Orbital-specific Itinerancy and Localization in a Kagome Magnet

Abstract

The kagome lattice naturally hosts flat bands, Dirac fermions, and van Hove singularities, yet whether its geometry can stabilize orbital-selective phases - a hallmark of Hund's physics in multi-orbital correlated systems - has remained an open question. Here, we combine resonant inelastic X-ray scattering with density functional theory and dynamical mean-field theory to demonstrate that YMn6Sn6 exhibits a spontaneous orbital differentiation into coexisting itinerant and localized electrons within the same Mn 3d manifold. Orbitals directed along Mn-Mn bonds provide coherent quasiparticles and metallic bands, while those pointing toward ligands become strongly correlated and display non-Fermi-liquid behavior.
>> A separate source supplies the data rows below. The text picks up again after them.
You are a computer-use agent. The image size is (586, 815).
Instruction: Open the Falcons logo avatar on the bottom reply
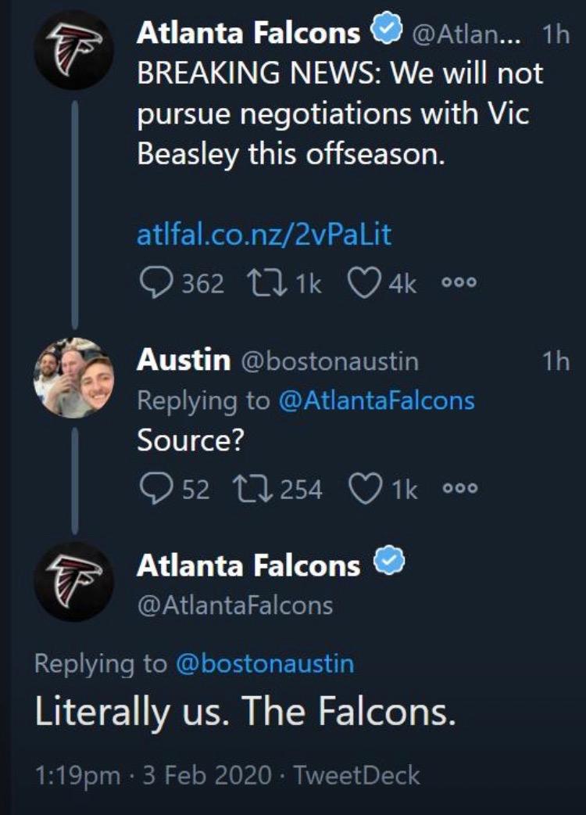(x=73, y=582)
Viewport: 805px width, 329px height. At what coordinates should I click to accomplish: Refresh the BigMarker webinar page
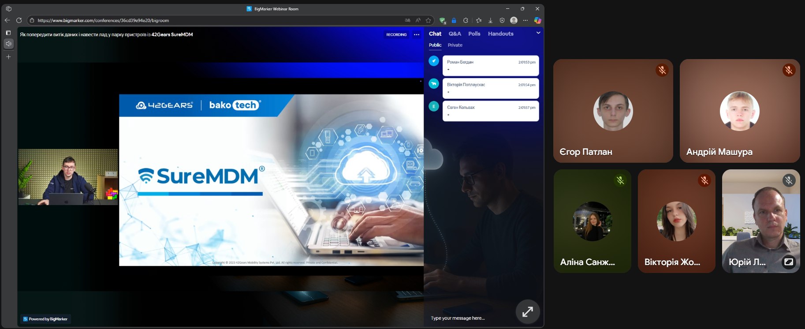click(x=19, y=20)
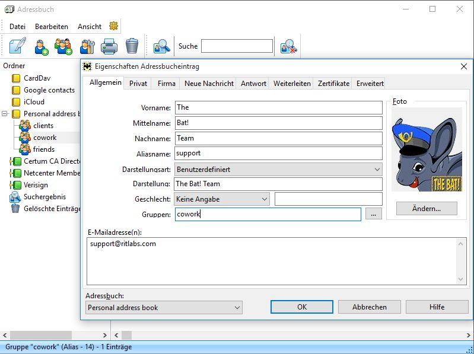Click the add new group icon
The height and width of the screenshot is (354, 474).
coord(63,46)
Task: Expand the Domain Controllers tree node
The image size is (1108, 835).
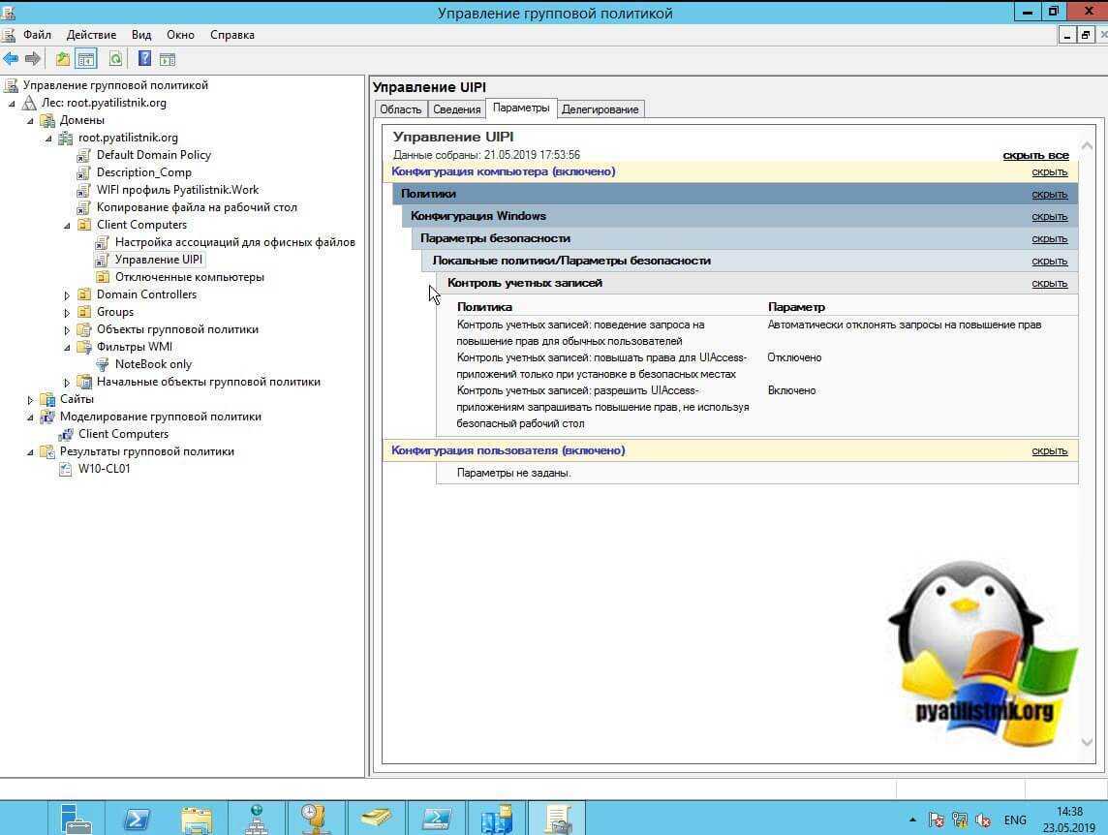Action: tap(67, 294)
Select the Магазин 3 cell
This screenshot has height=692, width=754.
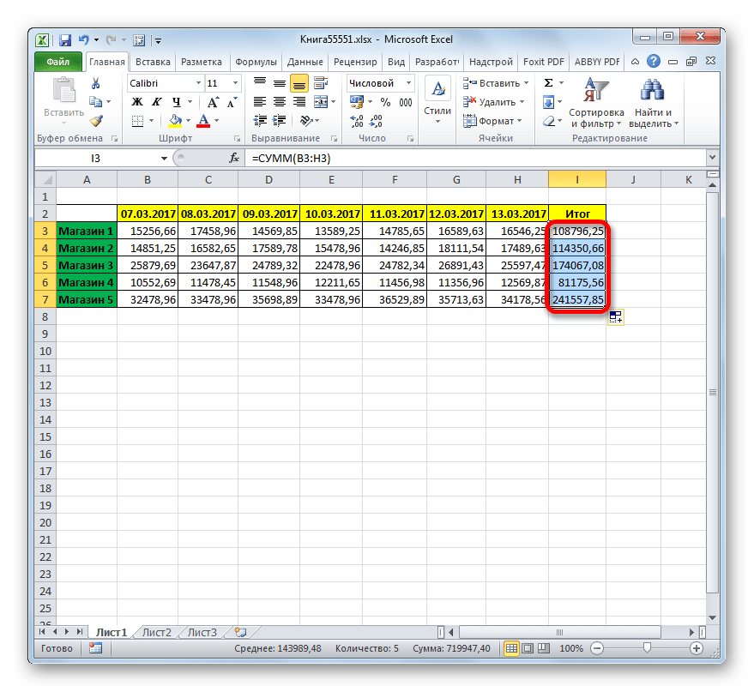[x=86, y=265]
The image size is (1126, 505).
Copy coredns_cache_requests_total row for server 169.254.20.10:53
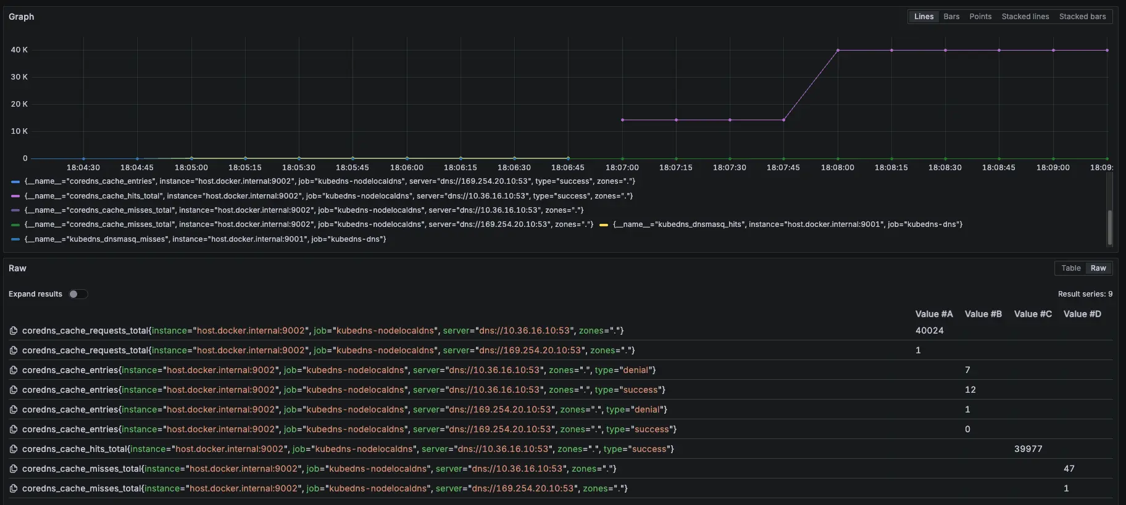click(14, 350)
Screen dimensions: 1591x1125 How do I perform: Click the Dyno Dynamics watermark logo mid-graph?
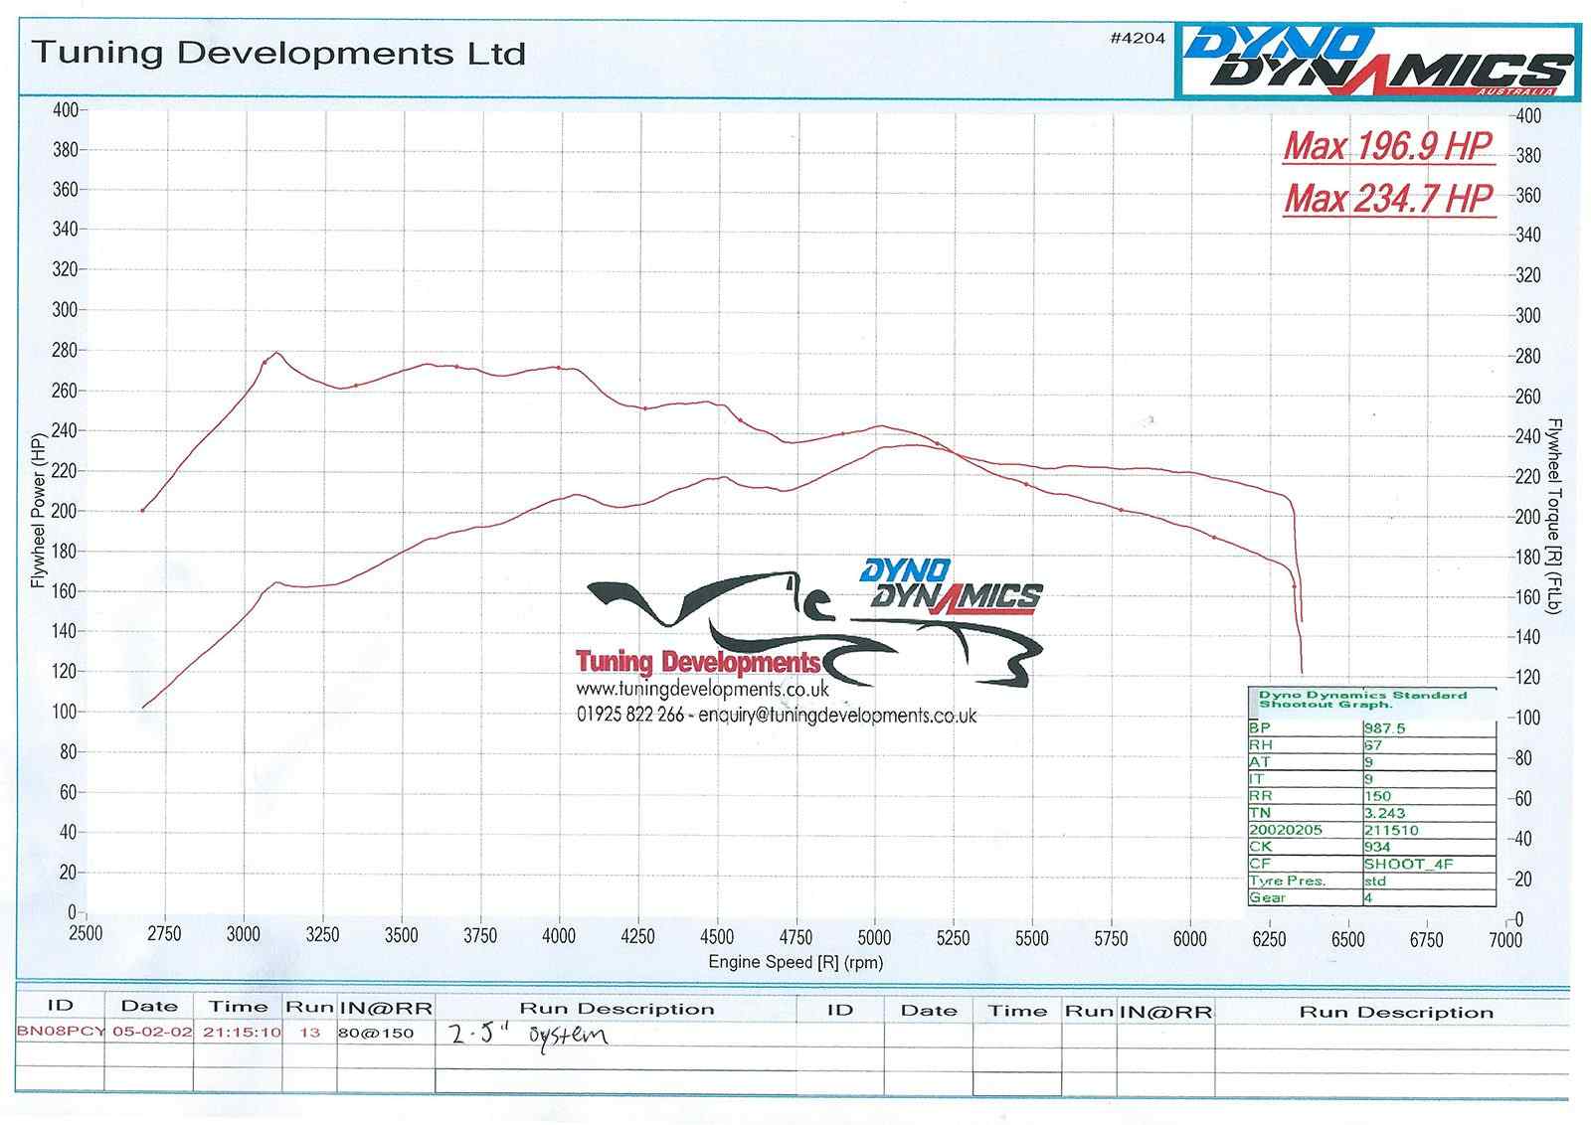[x=950, y=584]
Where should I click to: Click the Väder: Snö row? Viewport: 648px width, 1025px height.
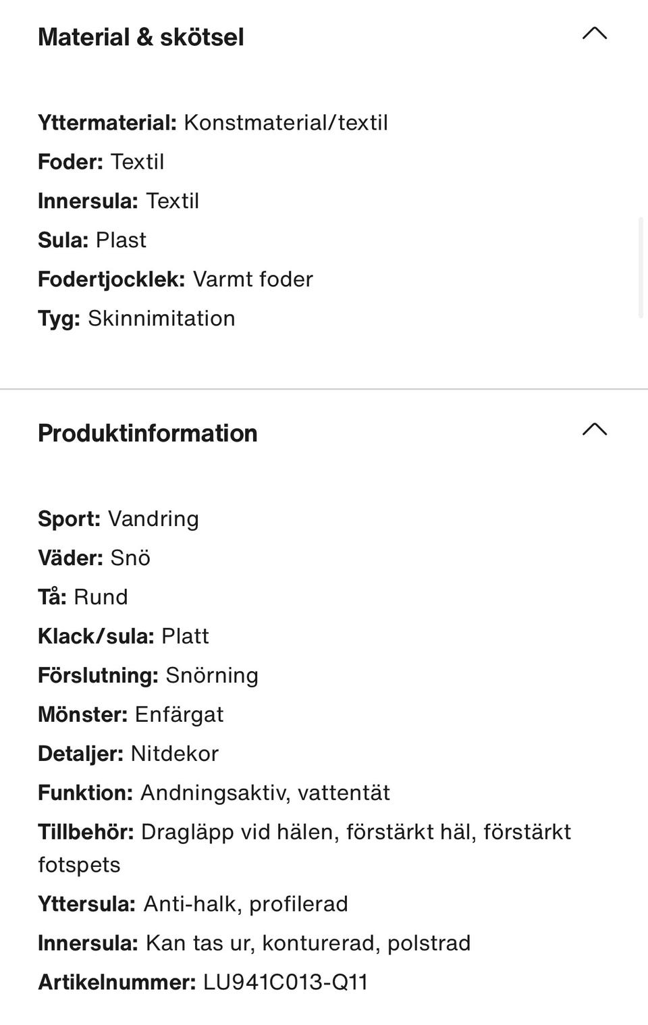(94, 558)
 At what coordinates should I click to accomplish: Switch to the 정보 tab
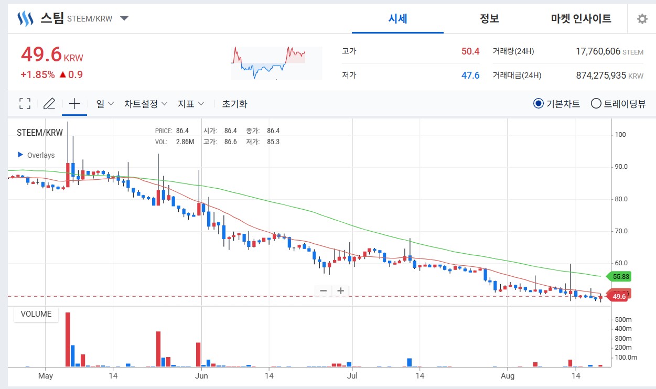click(489, 19)
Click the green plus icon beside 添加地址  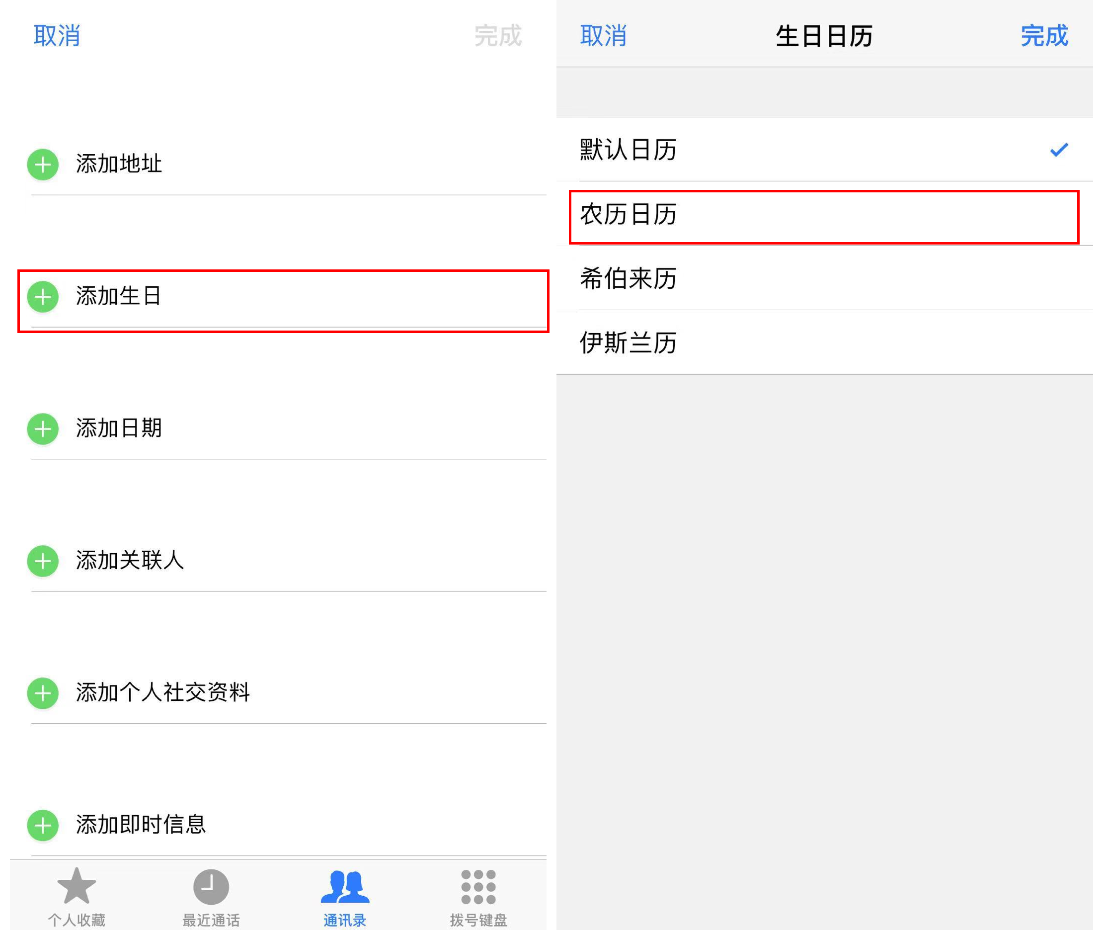[42, 165]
Hund's intra-atomic exchange suppresses orbital fluctuations, stabilizing this dichotomy and providing a natural double-exchange-like mechanism for the observed ferromagnetic bilayer coupling. Our work establishes YMn6Sn6 as a kagome platform where orbital selectivity, flat-band topology, and Hund's metallicity converge - revealing that geometric frustration and correlation-driven orbital differentiation can cooperatively design exotic quantum phases beyond the canonical paradigms of Mott physics or band topology alone.